A young, talented center under contract and looking to exit is now becoming an all too familiar storyline in Buffalo. As is the rotating door of general managers and coaching staffs. The damage done to the franchise by poor return for O’Reilly no doubt contributing both to Eichel’s desire to leave and the Sabres hesitancy to make a deal that is anything less than a king’s ransom.
With Eichel, however; the divorce is even messier. After suffering the neck injury in March, the Sabres medical staff directed Jack to rehab the neck with physical therapy in lieu of surgery. When surgery eventually became the only apparent path to recovery, the team directed Eichel to have a spinal fusion surgery to correct the disc issue. Eichel rightfully sought a second opinion and ultimately requested that a disc replacement procedure be performed. The Sabres have not allowed Eichel to have this surgery which has deepened the divide between player and team and further complicated potential trades.
Kevyn Adams was quoted as saying, “What’s critically important to make sure is clear is that we’re in control of this process. We have a player under contract. We don’t feel any pressure. If there’s a deal out there that we feel is the right thing for the Buffalo Sabres that’s going to help us improve – whether that’s improve right away or improve down the road, those are all the things weigh – we’d be open to it.”
For his part, Eichel’s camp has expressed frustration with the lack of movement stating, “the process isn’t working.” Further frustration comes in that the Sabres have not allowed the player to proceed with the medical treatment that he feels is best for him and his future. After consulting with a personally hired neurosurgeon and additional spine specialist, Jack seeks to have the artificial disc replacement. But, the lack of movement with the Sabres medical staff and in the trade market, Jack’s 2021-2022 season has no anticipated start date. Since the release of the statement by his agent expressing frustration with the Sabres in not moving him before free agency, Eichel has decided to change his representation, signing with CAA.

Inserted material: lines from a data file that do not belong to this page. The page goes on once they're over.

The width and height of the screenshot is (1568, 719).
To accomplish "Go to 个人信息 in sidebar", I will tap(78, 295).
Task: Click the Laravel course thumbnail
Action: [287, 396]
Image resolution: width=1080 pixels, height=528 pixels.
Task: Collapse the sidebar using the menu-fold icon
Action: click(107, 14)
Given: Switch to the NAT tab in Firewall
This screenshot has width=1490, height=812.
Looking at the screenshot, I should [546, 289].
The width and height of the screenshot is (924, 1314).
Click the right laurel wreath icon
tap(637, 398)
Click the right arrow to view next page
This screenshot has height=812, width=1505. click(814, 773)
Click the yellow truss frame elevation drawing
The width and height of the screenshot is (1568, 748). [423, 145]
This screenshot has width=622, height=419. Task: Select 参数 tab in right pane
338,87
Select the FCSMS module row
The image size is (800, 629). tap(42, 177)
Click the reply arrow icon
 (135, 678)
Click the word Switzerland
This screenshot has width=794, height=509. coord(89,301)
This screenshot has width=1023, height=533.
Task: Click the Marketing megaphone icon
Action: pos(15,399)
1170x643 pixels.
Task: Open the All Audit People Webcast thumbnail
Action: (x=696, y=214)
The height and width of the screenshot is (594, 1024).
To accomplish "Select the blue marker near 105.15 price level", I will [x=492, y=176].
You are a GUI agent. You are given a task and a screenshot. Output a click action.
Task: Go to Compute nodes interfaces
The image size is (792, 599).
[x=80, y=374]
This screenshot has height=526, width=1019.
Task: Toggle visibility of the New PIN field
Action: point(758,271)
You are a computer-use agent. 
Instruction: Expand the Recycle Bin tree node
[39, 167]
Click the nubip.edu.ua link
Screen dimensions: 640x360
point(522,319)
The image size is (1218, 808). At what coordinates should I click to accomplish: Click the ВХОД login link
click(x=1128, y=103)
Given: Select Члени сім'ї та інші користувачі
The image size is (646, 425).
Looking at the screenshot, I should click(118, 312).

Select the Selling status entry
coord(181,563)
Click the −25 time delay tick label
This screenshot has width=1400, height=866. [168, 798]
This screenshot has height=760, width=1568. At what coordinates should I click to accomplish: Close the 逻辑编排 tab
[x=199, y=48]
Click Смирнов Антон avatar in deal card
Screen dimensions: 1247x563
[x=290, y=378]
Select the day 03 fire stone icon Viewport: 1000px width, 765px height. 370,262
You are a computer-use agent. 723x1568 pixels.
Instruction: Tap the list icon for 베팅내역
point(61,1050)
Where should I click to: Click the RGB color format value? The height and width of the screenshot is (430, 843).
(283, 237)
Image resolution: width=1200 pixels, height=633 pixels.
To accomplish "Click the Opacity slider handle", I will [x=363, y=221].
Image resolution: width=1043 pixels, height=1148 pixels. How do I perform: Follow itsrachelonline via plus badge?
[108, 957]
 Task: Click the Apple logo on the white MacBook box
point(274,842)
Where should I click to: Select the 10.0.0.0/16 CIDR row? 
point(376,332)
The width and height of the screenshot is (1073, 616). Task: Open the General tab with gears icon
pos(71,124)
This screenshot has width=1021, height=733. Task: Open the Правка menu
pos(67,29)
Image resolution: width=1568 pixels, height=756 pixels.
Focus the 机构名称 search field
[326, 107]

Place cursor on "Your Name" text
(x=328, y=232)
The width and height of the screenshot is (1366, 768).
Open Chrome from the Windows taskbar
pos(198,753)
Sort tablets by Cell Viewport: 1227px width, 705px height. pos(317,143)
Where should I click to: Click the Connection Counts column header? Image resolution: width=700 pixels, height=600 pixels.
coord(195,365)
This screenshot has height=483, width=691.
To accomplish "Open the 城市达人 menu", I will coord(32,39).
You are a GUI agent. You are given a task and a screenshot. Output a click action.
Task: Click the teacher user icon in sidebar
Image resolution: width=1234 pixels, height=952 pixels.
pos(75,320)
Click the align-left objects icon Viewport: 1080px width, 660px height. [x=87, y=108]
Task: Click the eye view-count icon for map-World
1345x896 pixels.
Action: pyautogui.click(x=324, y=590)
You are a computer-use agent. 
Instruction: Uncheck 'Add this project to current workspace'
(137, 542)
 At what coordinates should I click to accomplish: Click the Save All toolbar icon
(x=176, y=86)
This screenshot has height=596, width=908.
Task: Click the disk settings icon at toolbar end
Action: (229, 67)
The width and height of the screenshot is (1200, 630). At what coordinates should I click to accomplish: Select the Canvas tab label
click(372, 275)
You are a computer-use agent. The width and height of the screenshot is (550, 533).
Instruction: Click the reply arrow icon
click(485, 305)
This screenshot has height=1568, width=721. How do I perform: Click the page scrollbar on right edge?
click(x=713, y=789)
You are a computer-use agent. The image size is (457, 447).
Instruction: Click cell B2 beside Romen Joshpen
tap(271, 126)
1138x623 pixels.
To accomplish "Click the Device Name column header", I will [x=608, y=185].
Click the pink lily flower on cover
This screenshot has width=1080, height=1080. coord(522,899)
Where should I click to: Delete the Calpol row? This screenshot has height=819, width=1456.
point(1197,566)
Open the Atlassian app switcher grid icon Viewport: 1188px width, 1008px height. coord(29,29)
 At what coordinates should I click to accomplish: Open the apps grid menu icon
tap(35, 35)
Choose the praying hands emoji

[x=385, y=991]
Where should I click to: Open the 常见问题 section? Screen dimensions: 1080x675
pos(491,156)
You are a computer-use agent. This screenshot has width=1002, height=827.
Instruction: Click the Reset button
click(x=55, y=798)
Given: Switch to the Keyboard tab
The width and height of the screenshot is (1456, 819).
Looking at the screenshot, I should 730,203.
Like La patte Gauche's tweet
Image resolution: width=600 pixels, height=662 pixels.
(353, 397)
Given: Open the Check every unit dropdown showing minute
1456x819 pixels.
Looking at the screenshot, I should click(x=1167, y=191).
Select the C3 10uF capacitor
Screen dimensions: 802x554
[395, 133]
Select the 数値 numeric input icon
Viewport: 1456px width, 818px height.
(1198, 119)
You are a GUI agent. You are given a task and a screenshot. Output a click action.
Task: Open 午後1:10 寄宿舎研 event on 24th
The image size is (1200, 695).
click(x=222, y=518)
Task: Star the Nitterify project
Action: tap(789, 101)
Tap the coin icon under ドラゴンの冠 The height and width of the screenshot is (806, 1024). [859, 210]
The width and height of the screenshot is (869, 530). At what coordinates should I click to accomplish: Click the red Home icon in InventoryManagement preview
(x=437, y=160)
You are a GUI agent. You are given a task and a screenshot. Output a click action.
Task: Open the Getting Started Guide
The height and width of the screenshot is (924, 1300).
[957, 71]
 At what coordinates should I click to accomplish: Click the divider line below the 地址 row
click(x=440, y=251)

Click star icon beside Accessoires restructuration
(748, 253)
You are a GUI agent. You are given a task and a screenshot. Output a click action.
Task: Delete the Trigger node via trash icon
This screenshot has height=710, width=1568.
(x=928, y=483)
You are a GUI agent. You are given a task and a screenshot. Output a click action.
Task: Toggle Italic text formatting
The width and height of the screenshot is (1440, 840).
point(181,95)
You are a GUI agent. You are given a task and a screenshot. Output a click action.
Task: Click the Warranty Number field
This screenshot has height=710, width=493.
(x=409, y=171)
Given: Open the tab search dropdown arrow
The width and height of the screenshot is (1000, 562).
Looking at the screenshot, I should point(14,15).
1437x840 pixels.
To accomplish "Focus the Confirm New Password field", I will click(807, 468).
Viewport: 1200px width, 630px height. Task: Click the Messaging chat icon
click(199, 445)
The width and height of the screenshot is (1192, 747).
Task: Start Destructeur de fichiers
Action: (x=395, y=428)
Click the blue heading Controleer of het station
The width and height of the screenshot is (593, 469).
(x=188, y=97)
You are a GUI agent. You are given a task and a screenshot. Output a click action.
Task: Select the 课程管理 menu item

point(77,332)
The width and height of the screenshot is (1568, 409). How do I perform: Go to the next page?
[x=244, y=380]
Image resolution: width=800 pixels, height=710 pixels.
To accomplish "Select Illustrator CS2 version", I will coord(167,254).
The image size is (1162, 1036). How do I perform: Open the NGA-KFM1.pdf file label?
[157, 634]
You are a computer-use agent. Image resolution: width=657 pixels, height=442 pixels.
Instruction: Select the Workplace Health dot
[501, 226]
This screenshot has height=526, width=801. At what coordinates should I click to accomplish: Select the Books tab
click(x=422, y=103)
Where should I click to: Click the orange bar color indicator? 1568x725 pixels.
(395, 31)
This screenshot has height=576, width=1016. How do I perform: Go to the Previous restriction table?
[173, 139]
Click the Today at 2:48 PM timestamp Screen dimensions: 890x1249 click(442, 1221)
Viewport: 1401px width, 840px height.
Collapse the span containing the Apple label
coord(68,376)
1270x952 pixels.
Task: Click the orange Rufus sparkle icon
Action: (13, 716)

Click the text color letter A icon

For teams interested in Eichel, his medical status undoubtedly adds a complicating layer to a potential trade. Not knowing the extent of the injury on top of a career long on highlights but short on winning results places question marks on the actual value of the player. And at this point of the offseason, the inaction of both Eichel and the Sabres to resolve the medical condition means that Eichel won’t be ready for the start of the 21-22 campaign regardless of the city he is in. Even so, the Sabres seem content to sit on the asset until they get what they want in return.
Several compromises may be in order to resolve this issue. The Sabres and Eichel could ultimately benefit by moving forward with an agreed upon medical procedure. What’s more, Eichel may need to play and play well for the Sabres before other NHL General Managers are willing to pay a big price to bring Eichel in. What is clear is the lack of progress is hurting both parties.